**Task requirements:** Only the lines from the one that includes "Screen dimensions: 1509x812" through the last line below belong in the reply, copied exactly and without pictures.

**The data:**
-*-
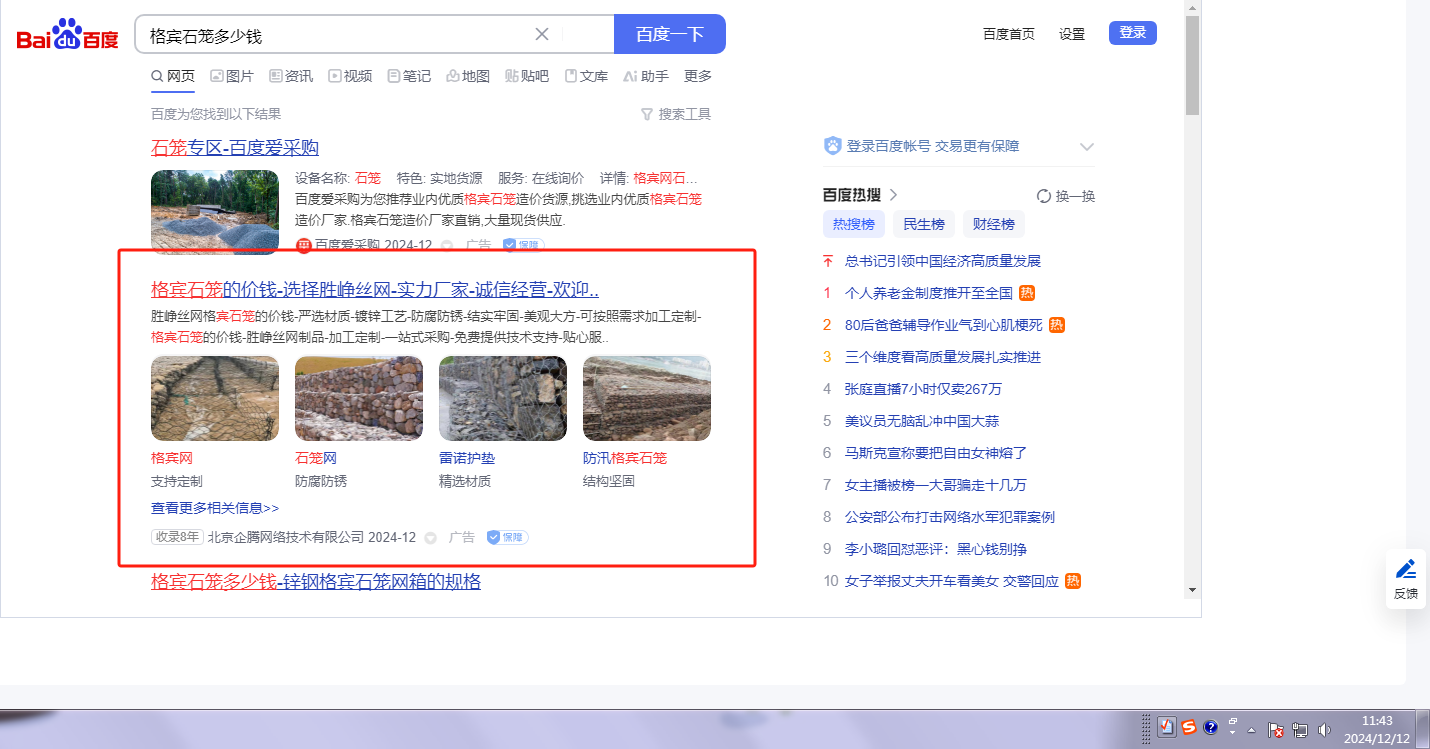The image size is (1430, 749).
Task: Expand the 百度热搜 chevron arrow
Action: (x=894, y=195)

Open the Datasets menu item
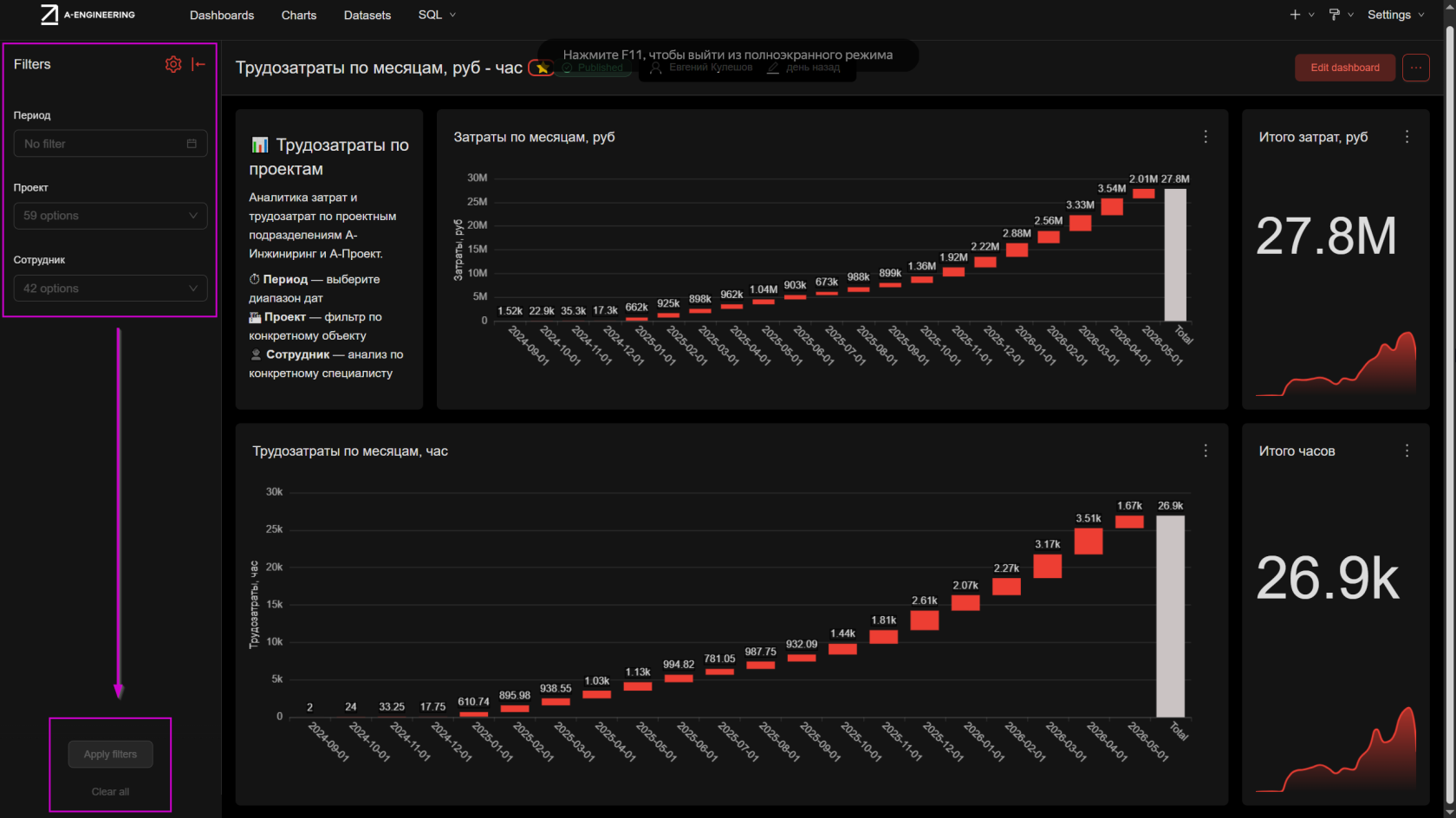[367, 15]
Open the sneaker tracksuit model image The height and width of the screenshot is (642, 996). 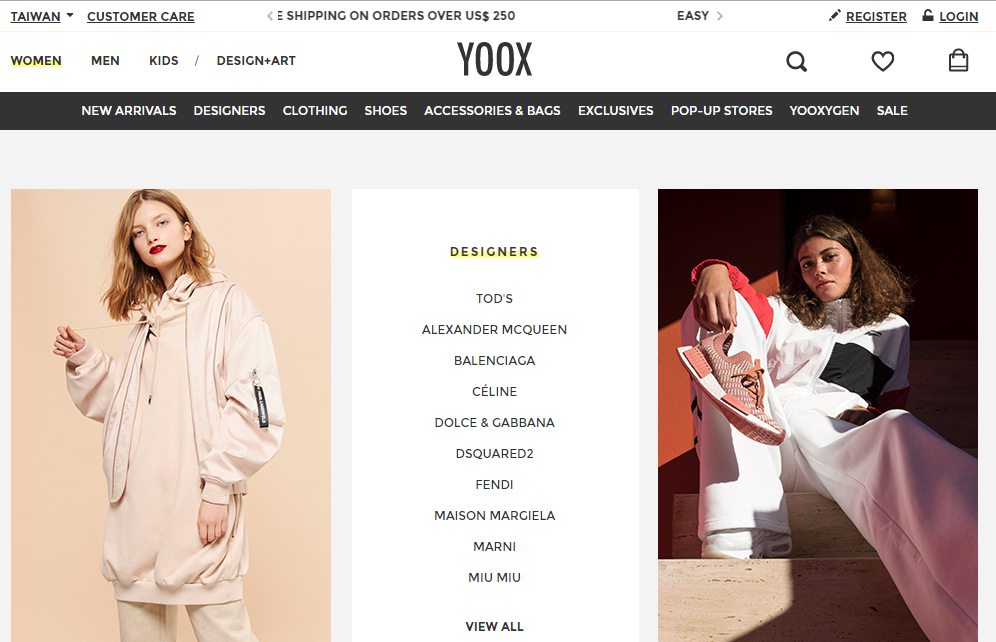click(x=818, y=415)
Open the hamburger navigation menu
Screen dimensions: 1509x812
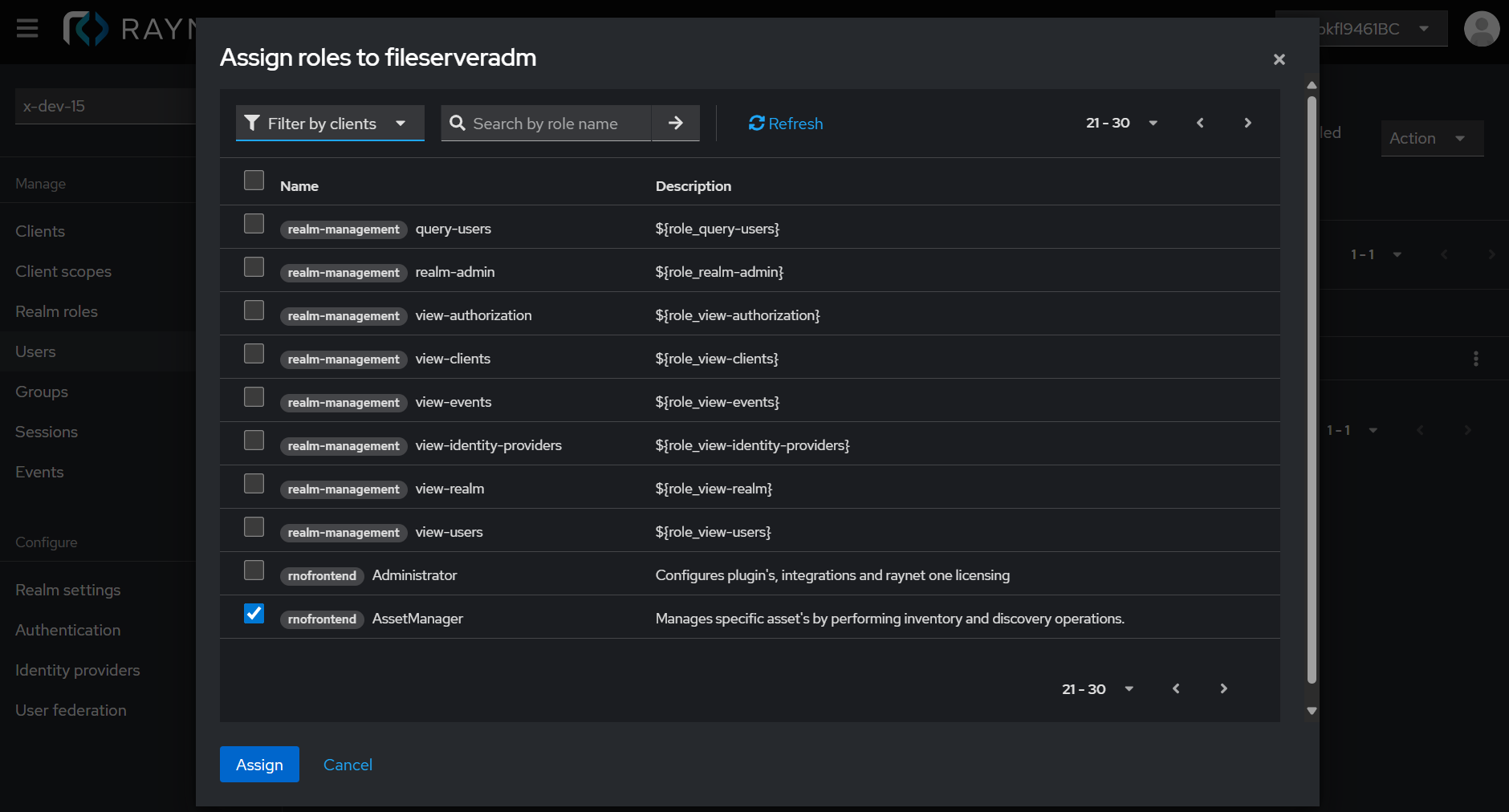(x=27, y=29)
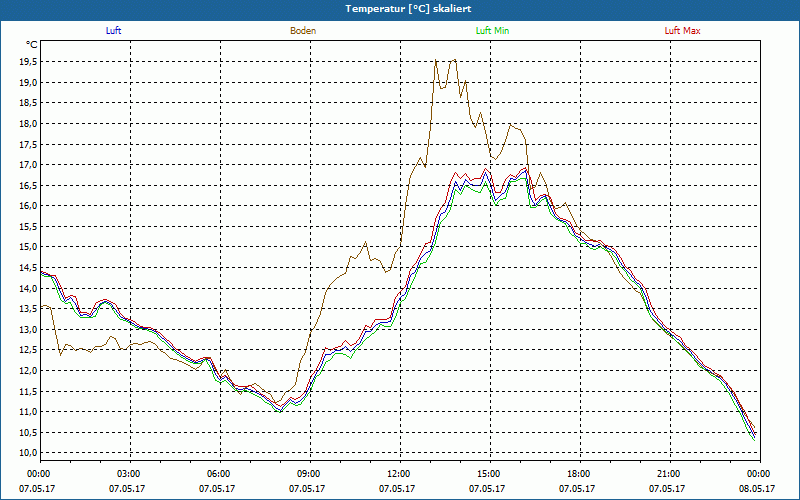This screenshot has width=800, height=500.
Task: Select the 06:00 time axis label
Action: tap(219, 474)
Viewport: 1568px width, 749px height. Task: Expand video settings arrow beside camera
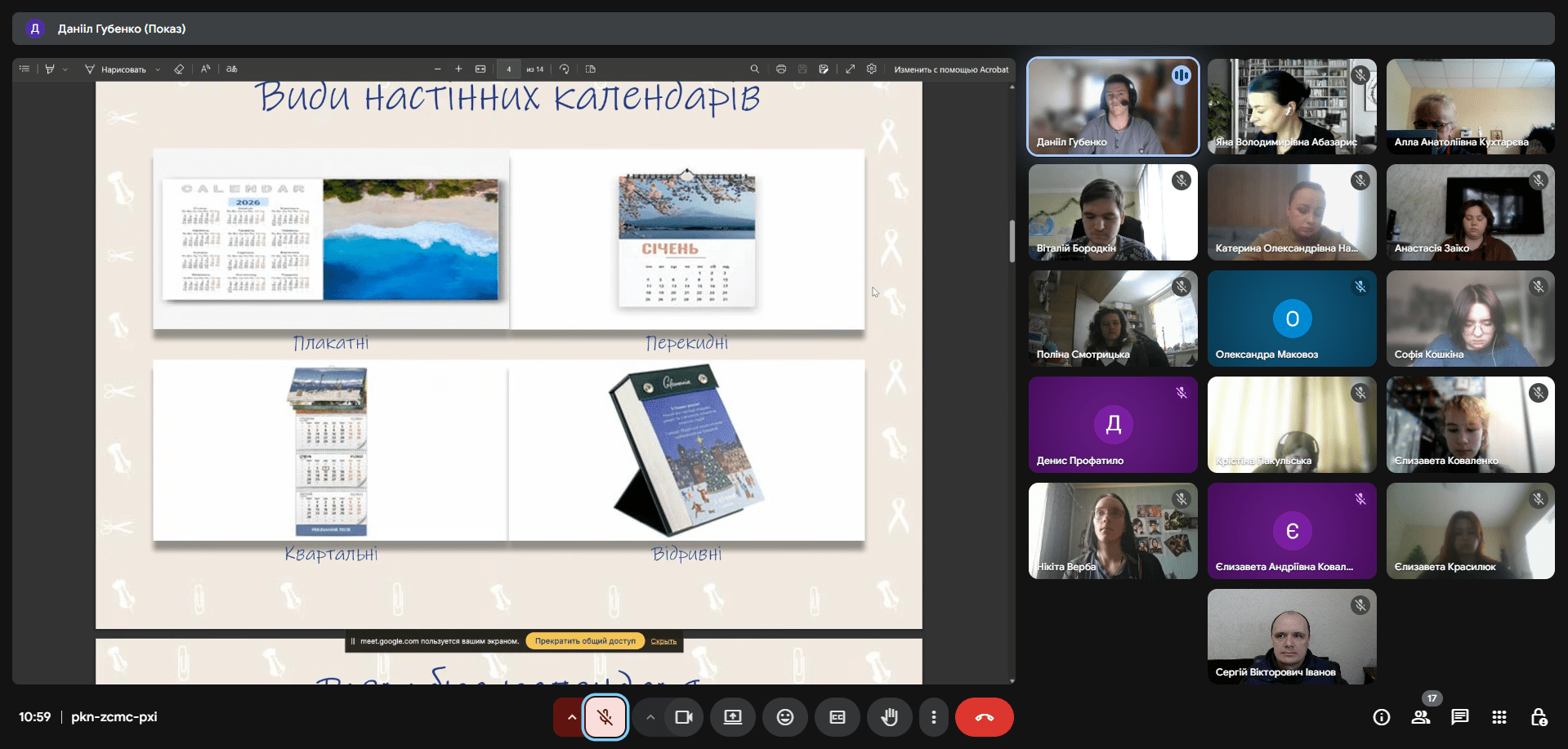pos(650,717)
-*-
**Exercise response:**
Screen dimensions: 1509x812
(x=27, y=29)
This screenshot has width=800, height=500.
Task: Select the 06:00 time axis label
Action: tap(219, 474)
Viewport: 1568px width, 749px height. Task: Expand video settings arrow beside camera
pos(650,717)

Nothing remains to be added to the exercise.